(DATASET)
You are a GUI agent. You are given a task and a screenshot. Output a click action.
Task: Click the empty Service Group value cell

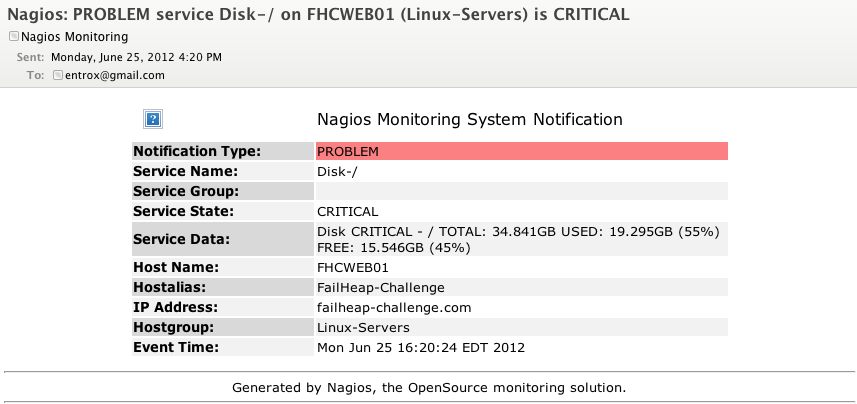[521, 191]
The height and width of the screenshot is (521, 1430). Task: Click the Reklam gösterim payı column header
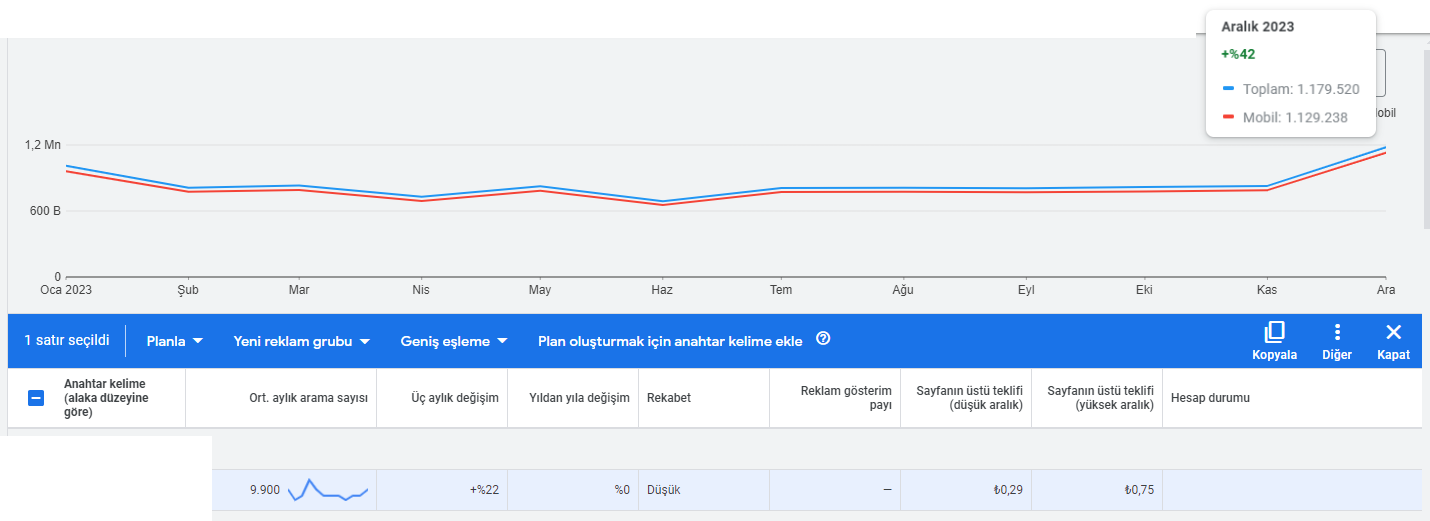(846, 398)
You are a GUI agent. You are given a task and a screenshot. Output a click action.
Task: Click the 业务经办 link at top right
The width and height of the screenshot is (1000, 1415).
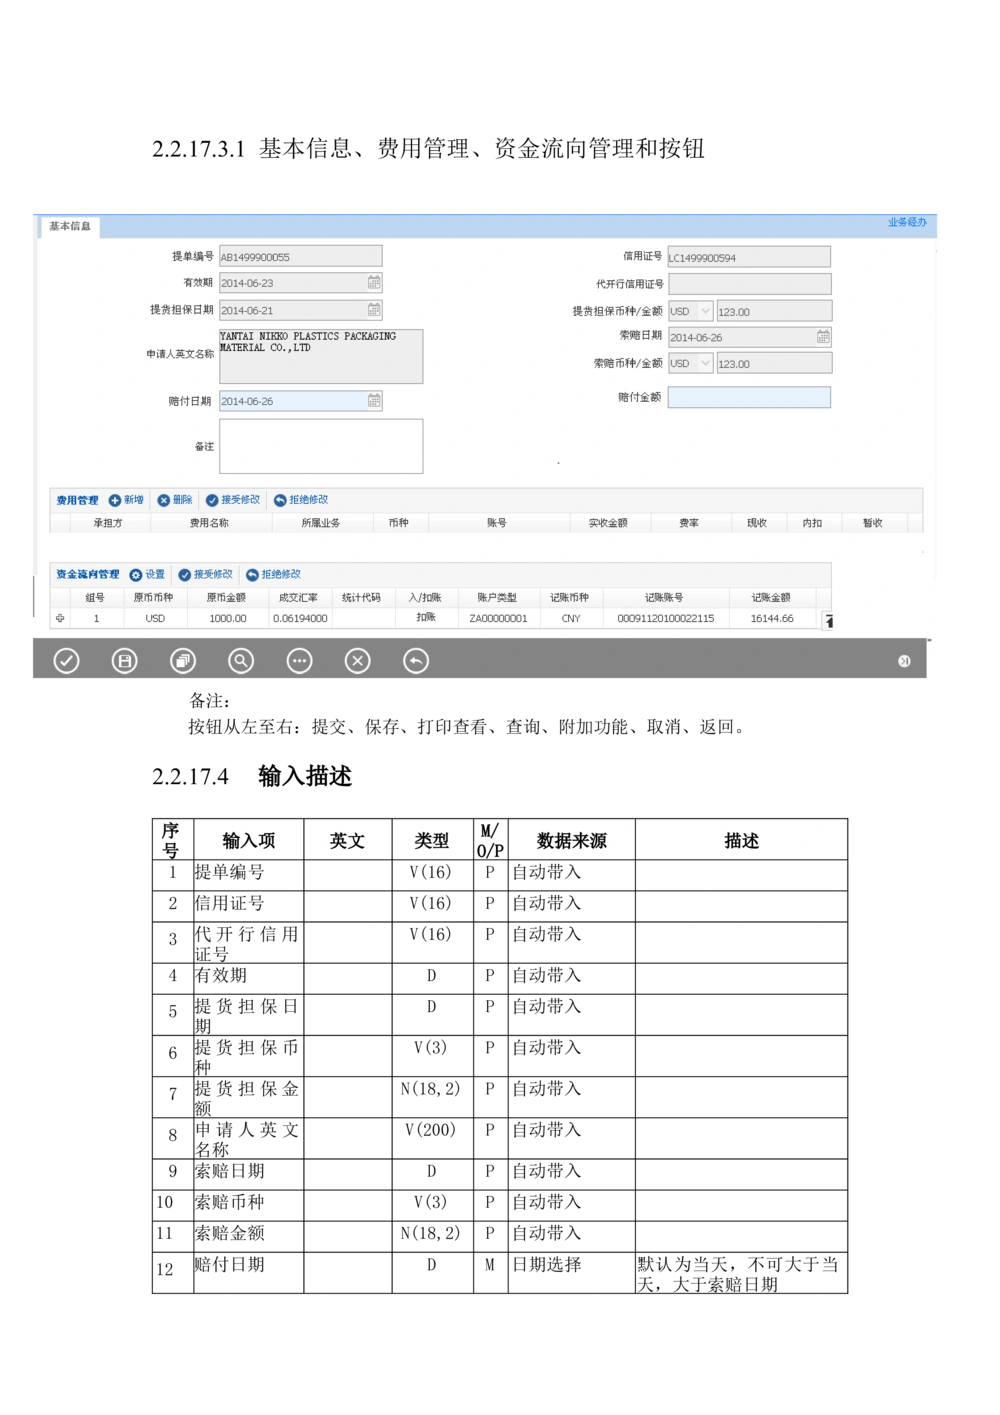(906, 222)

(EXERCISE OBJECTIVE) What is needed is an exact transcription of the lines from the one containing "Task: Click the empty" through the last line of the records above, both included, with no pictures.

(RESPONSE AREA)
Task: Click the empty Service Group value cell

[521, 191]
The height and width of the screenshot is (521, 1430). Task: Click the Reklam gösterim payı column header
(846, 398)
You are a GUI agent. You are given a task and a screenshot. Output a click action.
Task: Click the 业务经办 link at top right
The width and height of the screenshot is (1000, 1415).
(906, 222)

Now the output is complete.